To do: For the entries that follow, restate word for word the line containing "Open the 100", the line containing "This screenshot has width=999, height=674.", and every line that lies between them.
** Material provided follows **
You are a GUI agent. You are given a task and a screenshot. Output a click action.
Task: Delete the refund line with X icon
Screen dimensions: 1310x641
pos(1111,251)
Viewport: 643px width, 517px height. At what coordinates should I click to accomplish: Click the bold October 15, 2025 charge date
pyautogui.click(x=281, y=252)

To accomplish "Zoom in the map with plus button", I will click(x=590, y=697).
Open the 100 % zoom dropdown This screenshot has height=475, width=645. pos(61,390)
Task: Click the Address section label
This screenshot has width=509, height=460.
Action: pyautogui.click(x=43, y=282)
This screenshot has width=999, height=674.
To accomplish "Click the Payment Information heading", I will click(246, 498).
** End of Material provided **
** Material provided follows **
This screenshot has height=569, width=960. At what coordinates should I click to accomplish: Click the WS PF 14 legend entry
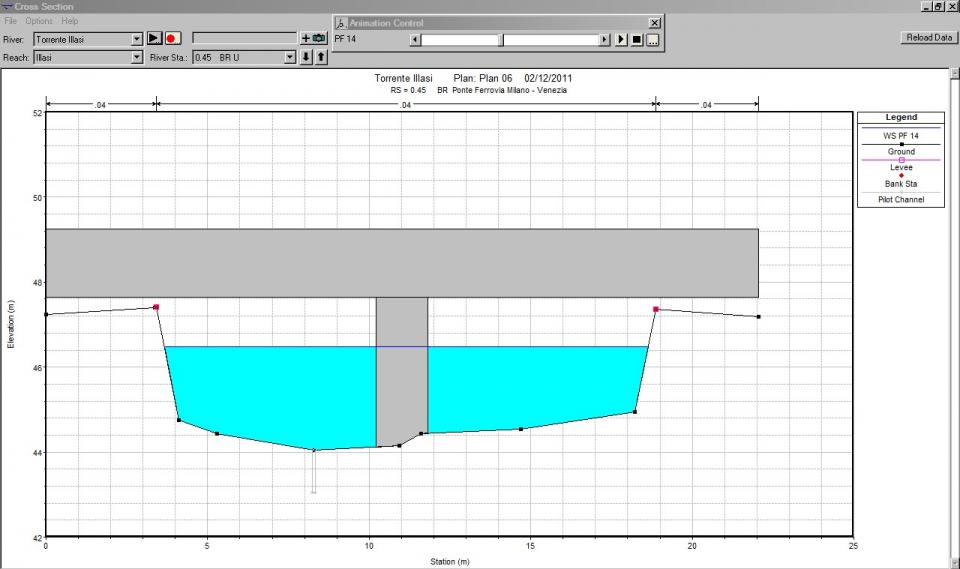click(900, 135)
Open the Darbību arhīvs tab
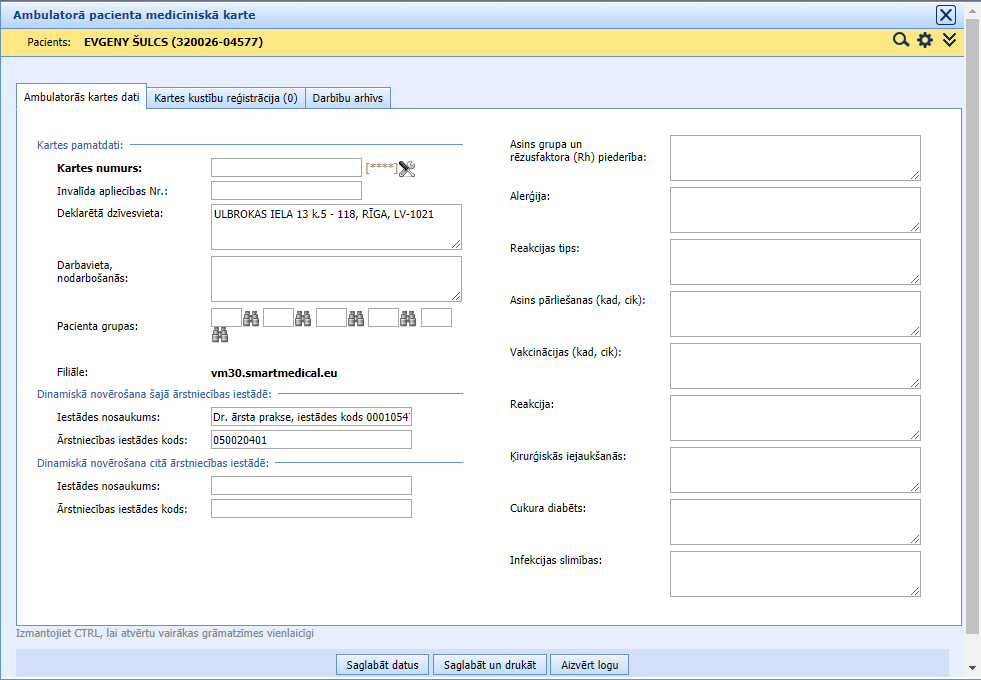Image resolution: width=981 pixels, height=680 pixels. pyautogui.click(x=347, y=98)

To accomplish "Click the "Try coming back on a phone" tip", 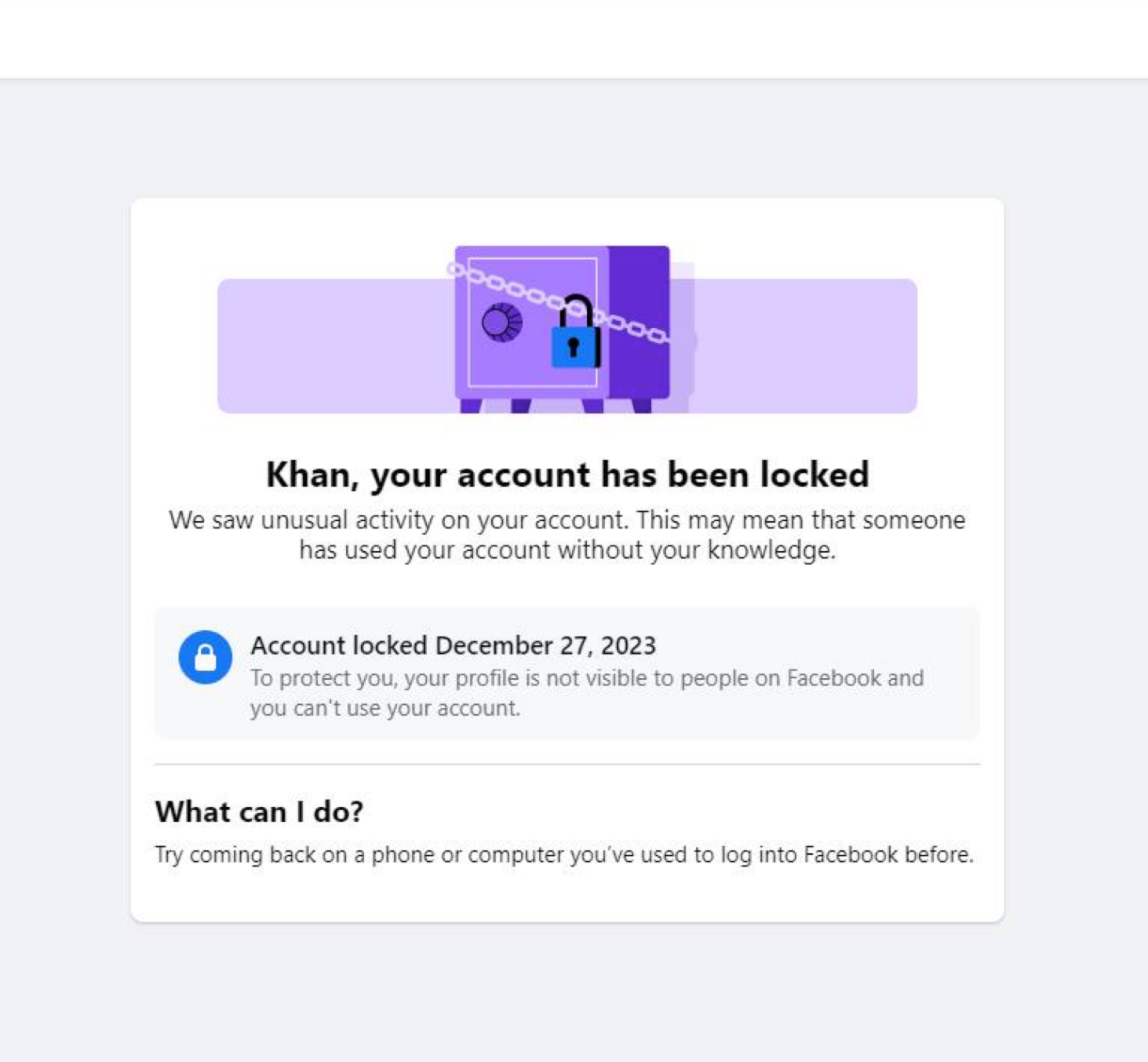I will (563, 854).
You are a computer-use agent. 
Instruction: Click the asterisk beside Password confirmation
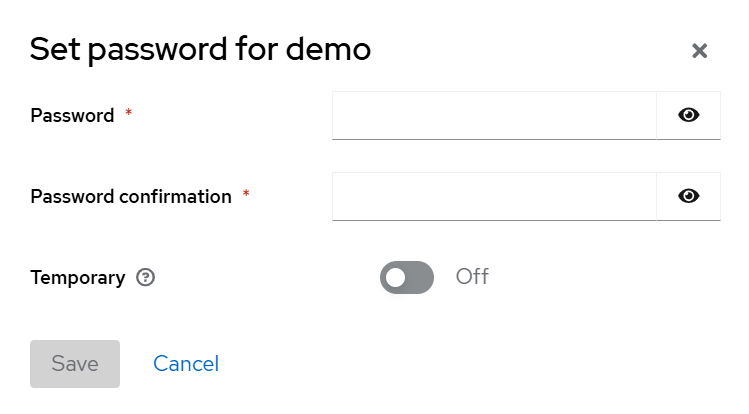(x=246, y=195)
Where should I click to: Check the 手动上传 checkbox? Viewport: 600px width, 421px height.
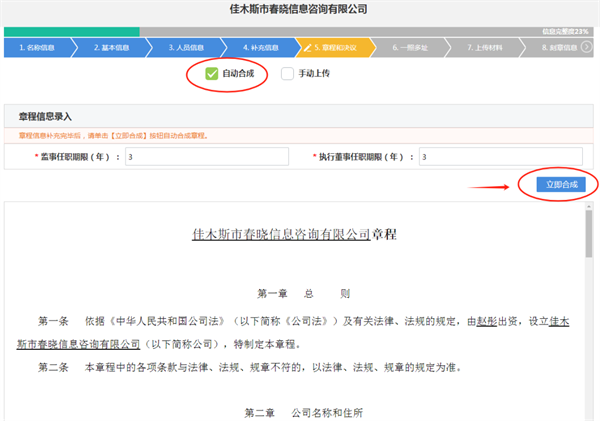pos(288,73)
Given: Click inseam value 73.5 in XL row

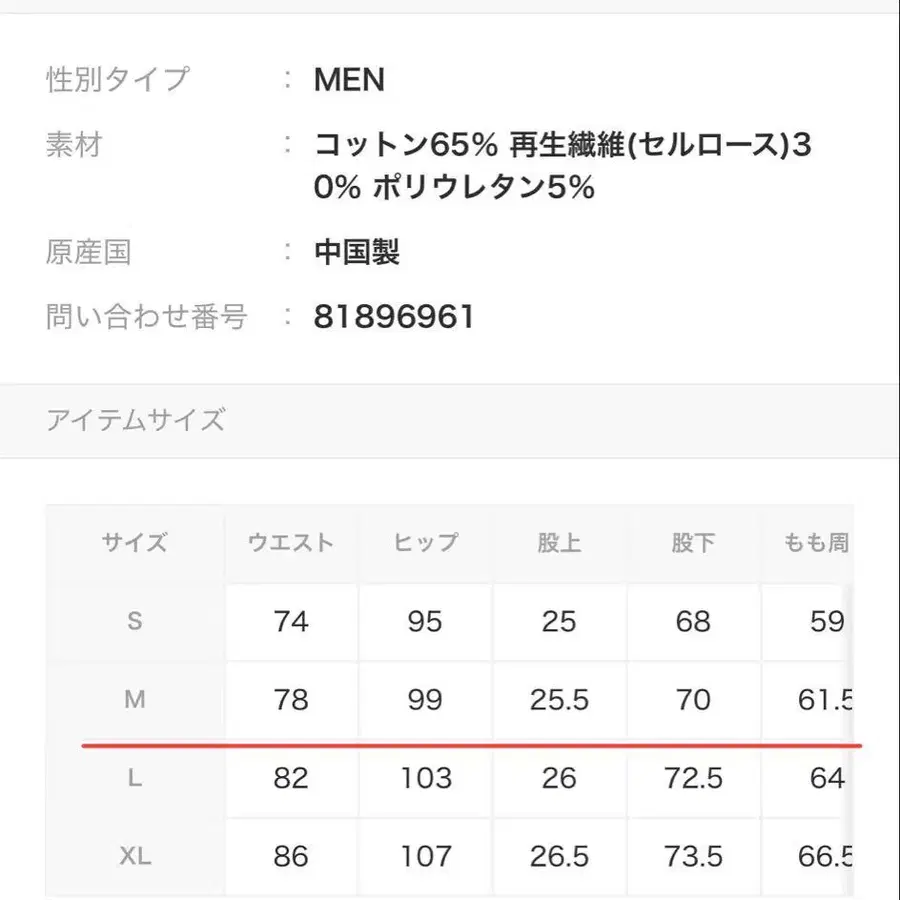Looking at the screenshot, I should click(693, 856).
** End of Material provided **
** Material provided follows **
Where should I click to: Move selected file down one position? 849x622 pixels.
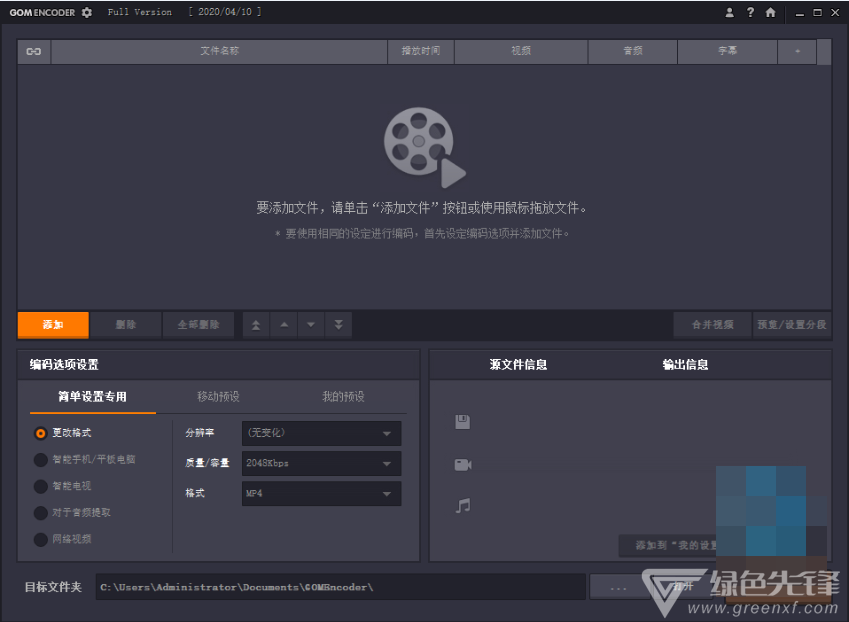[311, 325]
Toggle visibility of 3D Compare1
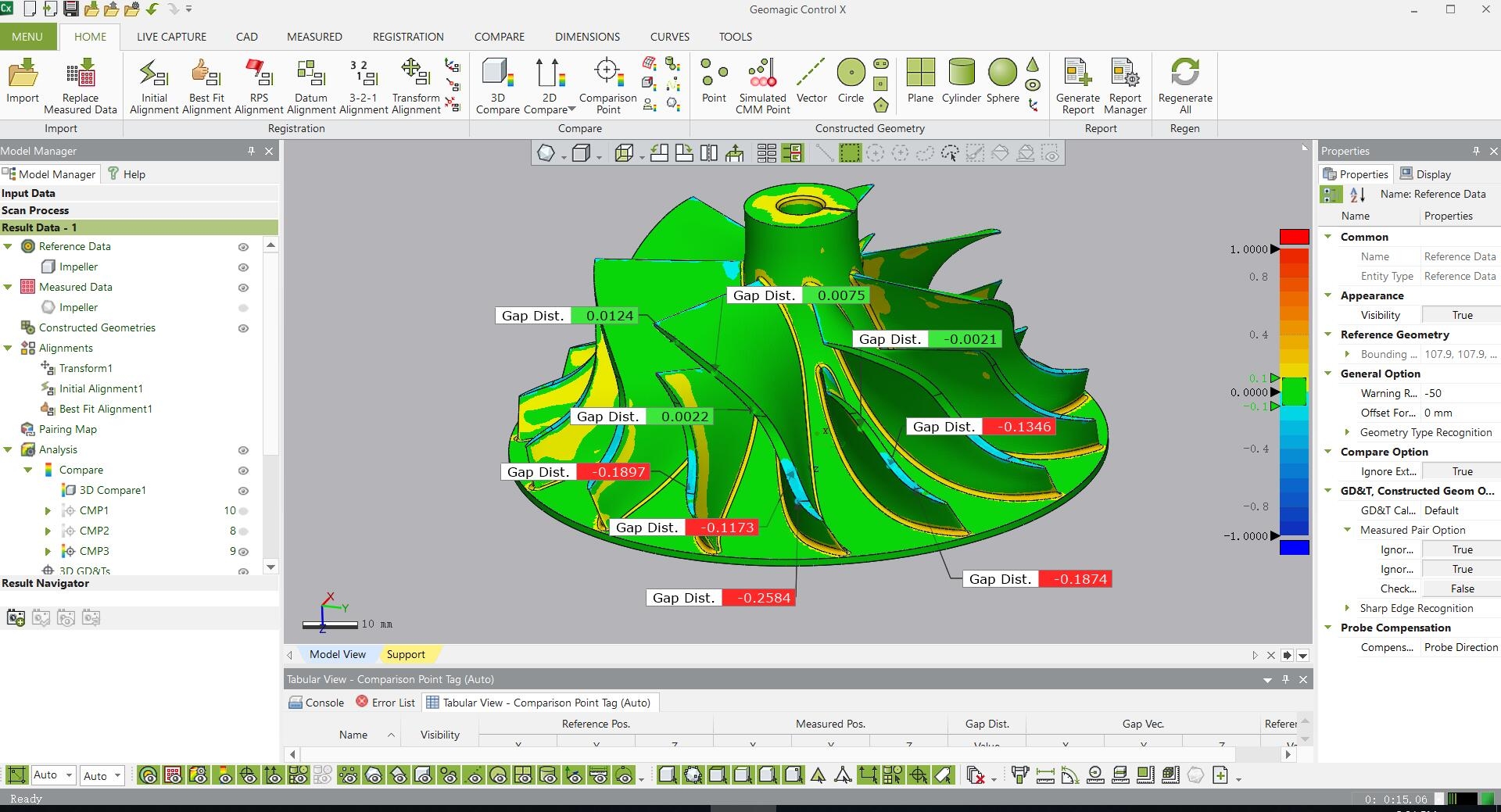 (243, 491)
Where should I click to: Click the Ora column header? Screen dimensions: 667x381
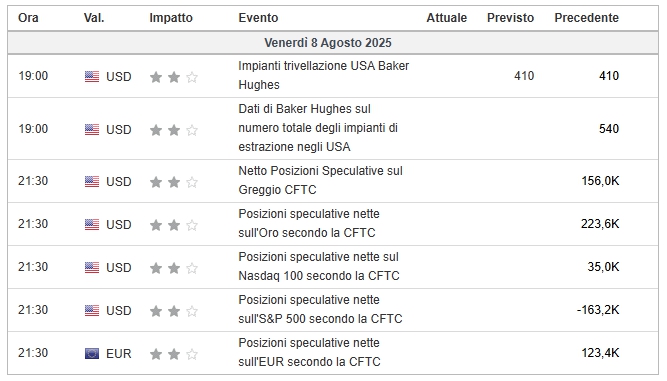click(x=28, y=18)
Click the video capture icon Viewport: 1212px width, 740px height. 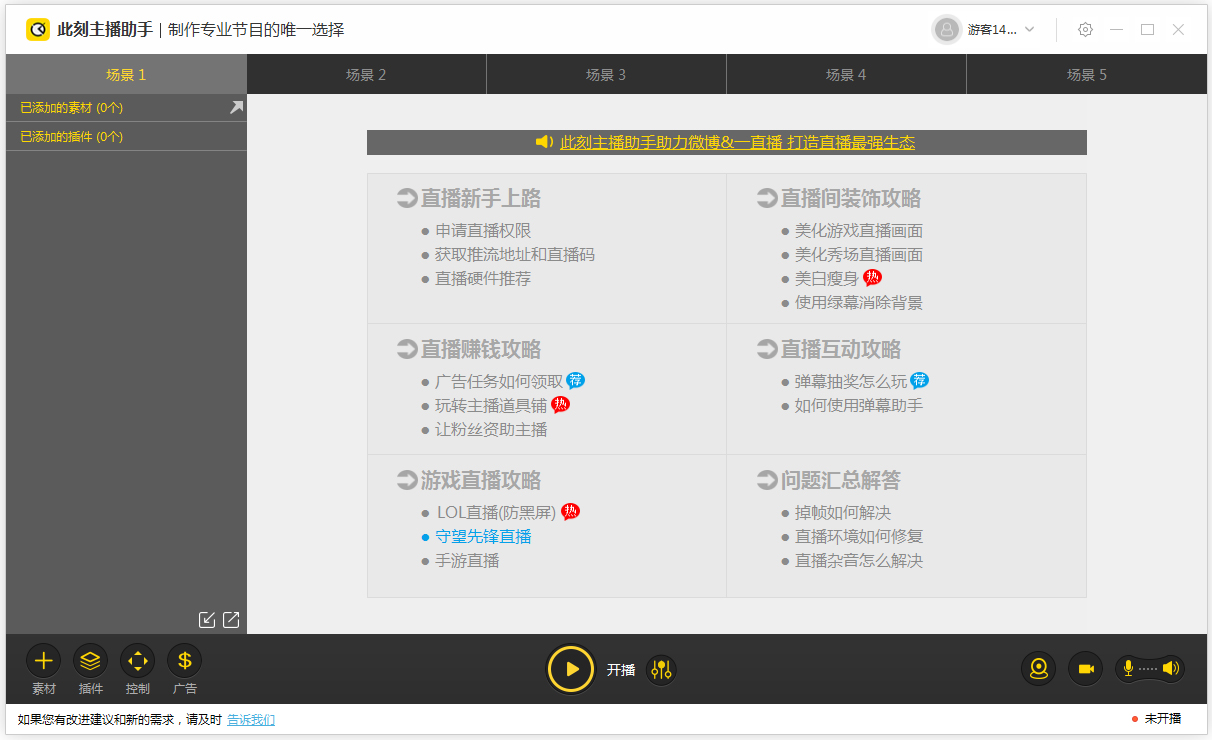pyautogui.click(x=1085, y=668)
** End of Material provided **
Task output:
Open the 100 % zoom dropdown This screenshot has height=475, width=645. pos(61,390)
Task: Click the Address section label
This screenshot has width=509, height=460.
Action: pyautogui.click(x=43, y=282)
This screenshot has width=999, height=674.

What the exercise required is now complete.